Faxe or Fakse is a town on the island of Zealand in eastern Denmark. It is located in Faxe Municipality in Region Zealand. The town is most known for the Faxe Brewery, Royal Unibrew, a relatively large brewery producing a range of beer and soft drinks, soda, energy drinks, Faxe Kondi and many more and so on. On the edge of town lies a big limestone quarry (1 km2), Faxe Quarry owned by Faxe Kalk, The Faxe Quarry have had their own narrow track railway but it was shut down many years ago owned by Faxe Kalk.

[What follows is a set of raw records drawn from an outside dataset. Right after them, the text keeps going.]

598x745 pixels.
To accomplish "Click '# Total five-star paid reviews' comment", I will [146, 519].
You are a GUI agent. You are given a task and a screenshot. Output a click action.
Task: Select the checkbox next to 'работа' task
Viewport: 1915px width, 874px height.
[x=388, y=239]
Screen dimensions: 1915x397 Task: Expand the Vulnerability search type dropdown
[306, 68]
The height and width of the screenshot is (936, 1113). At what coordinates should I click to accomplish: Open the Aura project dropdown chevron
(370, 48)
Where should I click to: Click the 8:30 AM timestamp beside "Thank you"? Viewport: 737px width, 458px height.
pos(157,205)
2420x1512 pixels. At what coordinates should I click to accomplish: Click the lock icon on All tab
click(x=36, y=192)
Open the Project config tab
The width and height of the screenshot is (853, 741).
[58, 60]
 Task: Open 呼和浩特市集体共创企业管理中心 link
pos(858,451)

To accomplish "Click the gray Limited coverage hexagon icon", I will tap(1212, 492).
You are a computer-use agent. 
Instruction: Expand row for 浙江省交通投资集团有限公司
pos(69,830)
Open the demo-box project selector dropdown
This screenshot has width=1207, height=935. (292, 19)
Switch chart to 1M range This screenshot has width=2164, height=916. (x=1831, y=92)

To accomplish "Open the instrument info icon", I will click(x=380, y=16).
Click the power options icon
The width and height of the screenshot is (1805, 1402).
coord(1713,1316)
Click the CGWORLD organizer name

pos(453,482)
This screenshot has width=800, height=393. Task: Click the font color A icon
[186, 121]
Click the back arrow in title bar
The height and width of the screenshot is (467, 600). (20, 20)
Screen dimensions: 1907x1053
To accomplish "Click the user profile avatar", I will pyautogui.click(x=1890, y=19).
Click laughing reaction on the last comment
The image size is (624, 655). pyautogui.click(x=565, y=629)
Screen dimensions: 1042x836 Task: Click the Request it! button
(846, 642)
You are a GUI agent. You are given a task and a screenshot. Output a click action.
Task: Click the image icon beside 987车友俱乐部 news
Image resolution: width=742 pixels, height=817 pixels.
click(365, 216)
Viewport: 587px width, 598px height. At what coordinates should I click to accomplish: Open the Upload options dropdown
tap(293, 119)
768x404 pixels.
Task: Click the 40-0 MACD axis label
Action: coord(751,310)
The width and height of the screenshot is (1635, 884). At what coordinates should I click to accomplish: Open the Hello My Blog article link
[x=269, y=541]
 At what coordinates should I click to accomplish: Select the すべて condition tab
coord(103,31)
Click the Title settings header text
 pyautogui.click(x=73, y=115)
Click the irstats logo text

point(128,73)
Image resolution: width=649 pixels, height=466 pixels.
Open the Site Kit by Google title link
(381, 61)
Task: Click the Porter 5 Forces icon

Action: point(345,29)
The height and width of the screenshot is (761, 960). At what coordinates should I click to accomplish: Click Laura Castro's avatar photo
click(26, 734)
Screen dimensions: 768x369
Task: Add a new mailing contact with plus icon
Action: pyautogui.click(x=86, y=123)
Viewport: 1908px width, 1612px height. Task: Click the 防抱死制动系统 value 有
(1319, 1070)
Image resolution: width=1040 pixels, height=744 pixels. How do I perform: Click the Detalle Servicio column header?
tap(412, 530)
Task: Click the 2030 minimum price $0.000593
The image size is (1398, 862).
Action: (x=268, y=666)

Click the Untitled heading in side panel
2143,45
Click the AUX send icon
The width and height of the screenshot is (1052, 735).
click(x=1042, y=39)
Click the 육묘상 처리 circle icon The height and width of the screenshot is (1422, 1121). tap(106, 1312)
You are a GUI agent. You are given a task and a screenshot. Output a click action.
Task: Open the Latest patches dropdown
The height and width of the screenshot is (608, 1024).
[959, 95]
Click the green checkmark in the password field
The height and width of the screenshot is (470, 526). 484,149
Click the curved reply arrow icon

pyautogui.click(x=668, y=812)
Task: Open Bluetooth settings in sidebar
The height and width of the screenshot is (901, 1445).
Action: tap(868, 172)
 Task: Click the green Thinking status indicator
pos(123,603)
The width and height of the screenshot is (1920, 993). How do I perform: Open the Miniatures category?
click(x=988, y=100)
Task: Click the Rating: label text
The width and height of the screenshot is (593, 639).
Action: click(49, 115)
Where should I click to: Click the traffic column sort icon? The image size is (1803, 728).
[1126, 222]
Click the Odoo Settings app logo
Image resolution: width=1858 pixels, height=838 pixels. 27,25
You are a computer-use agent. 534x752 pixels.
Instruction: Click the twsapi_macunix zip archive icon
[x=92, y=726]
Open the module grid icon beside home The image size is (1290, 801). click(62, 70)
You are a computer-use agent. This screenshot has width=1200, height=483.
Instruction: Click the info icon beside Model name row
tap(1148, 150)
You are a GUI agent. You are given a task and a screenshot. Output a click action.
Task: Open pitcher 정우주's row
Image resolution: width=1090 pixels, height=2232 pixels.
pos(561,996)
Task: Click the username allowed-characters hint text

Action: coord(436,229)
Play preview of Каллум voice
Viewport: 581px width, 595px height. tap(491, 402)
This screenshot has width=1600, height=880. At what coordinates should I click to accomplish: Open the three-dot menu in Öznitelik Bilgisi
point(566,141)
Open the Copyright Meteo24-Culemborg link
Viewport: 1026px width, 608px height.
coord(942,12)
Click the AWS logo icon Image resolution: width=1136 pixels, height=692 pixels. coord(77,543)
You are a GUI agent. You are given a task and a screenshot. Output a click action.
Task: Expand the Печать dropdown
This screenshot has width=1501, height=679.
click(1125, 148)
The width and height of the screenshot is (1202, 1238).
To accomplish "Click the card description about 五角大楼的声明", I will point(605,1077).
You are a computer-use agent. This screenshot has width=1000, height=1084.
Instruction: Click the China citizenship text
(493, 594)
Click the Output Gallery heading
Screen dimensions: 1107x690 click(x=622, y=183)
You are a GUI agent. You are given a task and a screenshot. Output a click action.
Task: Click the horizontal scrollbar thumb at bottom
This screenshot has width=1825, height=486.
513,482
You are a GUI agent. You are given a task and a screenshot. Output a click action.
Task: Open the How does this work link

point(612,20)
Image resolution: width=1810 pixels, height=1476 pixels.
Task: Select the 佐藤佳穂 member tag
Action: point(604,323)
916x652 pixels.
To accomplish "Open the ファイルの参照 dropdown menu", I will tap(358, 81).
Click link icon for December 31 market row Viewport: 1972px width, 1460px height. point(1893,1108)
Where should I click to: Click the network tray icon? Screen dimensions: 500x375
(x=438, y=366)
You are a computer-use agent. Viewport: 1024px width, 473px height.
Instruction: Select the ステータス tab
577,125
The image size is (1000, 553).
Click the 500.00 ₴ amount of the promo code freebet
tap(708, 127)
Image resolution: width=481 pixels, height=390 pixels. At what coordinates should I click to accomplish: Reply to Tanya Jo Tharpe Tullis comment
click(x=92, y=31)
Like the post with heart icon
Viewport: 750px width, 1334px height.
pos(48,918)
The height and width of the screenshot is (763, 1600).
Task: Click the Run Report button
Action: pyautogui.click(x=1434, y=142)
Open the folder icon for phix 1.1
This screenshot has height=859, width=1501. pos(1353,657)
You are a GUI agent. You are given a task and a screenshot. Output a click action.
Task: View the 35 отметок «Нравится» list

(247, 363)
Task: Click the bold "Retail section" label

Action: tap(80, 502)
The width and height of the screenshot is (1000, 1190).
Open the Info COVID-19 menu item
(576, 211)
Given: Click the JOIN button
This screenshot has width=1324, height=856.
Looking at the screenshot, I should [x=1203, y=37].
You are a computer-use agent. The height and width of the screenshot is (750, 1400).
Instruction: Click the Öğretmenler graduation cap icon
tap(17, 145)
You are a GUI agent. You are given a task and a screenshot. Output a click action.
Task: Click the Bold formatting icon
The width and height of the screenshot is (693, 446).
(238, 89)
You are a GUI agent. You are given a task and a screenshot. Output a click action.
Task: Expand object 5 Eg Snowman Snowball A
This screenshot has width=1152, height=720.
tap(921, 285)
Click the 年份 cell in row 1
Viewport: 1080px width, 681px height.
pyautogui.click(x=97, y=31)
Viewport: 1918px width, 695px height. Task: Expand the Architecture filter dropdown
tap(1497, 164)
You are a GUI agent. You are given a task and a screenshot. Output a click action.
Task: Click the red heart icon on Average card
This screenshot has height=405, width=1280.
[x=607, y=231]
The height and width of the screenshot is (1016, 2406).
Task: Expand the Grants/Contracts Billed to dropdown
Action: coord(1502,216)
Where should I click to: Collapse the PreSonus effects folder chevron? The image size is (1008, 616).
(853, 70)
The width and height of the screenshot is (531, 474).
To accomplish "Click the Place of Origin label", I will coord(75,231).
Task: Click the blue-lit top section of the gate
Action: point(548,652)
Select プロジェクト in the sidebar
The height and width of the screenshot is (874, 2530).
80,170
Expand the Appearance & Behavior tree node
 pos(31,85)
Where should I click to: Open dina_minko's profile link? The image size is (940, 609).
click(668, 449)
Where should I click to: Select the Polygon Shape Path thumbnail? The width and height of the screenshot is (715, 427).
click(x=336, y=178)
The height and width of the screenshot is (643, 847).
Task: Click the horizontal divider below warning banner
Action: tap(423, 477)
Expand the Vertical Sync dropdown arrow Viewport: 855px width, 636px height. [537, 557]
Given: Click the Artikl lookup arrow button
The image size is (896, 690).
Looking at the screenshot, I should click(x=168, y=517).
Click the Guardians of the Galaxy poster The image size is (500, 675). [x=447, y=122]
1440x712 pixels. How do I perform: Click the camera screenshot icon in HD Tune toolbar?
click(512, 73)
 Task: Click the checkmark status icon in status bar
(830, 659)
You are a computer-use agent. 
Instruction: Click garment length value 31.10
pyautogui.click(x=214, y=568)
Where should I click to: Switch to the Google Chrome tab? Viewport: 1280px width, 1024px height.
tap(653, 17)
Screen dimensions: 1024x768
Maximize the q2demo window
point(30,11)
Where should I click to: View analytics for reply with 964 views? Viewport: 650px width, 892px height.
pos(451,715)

A Haribo Licorice (“Haribo Lakrids A/S”) factory was also founded in Faxe in 1935.

History
The name Faxe is Old Norse and means "horse mane", probably a reference to its location on a long hill. The town is mentioned in 1280. The first church was built in 1440.

For many years the letter x was considered unnatural in Danish and the Fakse spelling was enforced instead of the Old Norse Faxe. When hyphenated, the x still splits into ks (Fak-se).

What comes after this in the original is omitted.